Classic and modern
Photo of Buenos Aires by lrargerich used under a Creative Commons license.

César Aira, Ghosts (New Directions, 2009).
A short novel about a Chilean family living on the roof of an upscale apartment building under construction in Buenos Aires on New Year’s Eve. The day starts with arrival of future tenants who want to inspect the builders’ progress. The crew of laborers works a half-day and then breaks for a lunch where much wine is drunk. They depart, leaving the Chilean night watchman to nao and his wife to prepare to host a New Year’s party that evening. As the day passes, the focus shifts to the watchman’s teenage daughter. Oh, yes — the building is also inhabited by naked, floating, dusty ghosts, who will have their own party. Aira is a prolific Argentina author, but little of his work has been translated into English. This book made me want to read more of his work.
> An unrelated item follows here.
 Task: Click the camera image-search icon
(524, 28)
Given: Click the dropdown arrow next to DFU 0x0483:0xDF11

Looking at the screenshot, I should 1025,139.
Here is Wikipedia’s page on Aira. Google Books lets you read a little. Scott Bryan Wilson (The Quarterly Conversation) says it is ultimately about the mechanics within families and the ways in which they create expectations for our lives. The Complete Review, which has a helpful collection of links (some of which are below), says it makes for an unusual and haunting coming-of-age novel. Jesse Tangen-Mills (Bookslut) sees fugues of free association combined with the ordinary banality of everyday life. Natasha Wimmer (The New York Times) says Aira is one of the most provocative and idiosyncratic novelists working in Spanish today, and should not be missed. Thomas McGonigle (Los Angeles Times) warns that the novel’s opening is shy in revealing the greatness withinThe New Yorker‘s anonymous reviewer says Aira conjures a languorous, surreal atmosphere of baking heat and quietly menacing shadows that puts one in mind of a painting by de Chirico. Megan Doll (San Francisco Chronicle) says Aira makes the strange seem banal, and calls it absurd and pedantic. Chad W. Post (Three Percent) says it’s an incredibly enjoyable book that can be read during an afternoon. Josef Braun (VUE Weekly) calls it a kind of jazzy essay, combining vividly detailed people and places with unfettered, often dazzling abstraction. Andrew Seal posts some favorite passages. Another (unidentified) blogger calls it one of the most uniquely, genuinely odd books you’re likely to stumble across. Mookse says Aira’s imagination and intelligence are for real. Douglas Messerli says Aira’s short novels seem like much longer fictions. David Auerbach doesn’t like Aira’s bad writing — he thinks Aira hasn’t spent enough time thinking things through. Melissa Tuckman says it’s a phantom-novel, airy and gestural, and that’s what makes it so terrifying. Carlos Amantea says it’s a story grounded in reality, but also a ghost story. Robert Birnbaum reads it as an allegory of class consciousness. Will Ashon feels no pressure to make sense of it. Francis Reynolds says Aira creates a strange and unsettling atmosphere.  Kathleen Brazie says it is driven by finding what lies in the space between real and unreal. María Moreno interviewed Aira for Bomb. Marcelo Ballvé wrote about “the ultra-experimental, madly prolific Argentine novelist César Aira” in The Quarterly Conversation. Scott Bryan Wilson interviewed the translator, Chris Andrews, also in The Quarterly Conversation.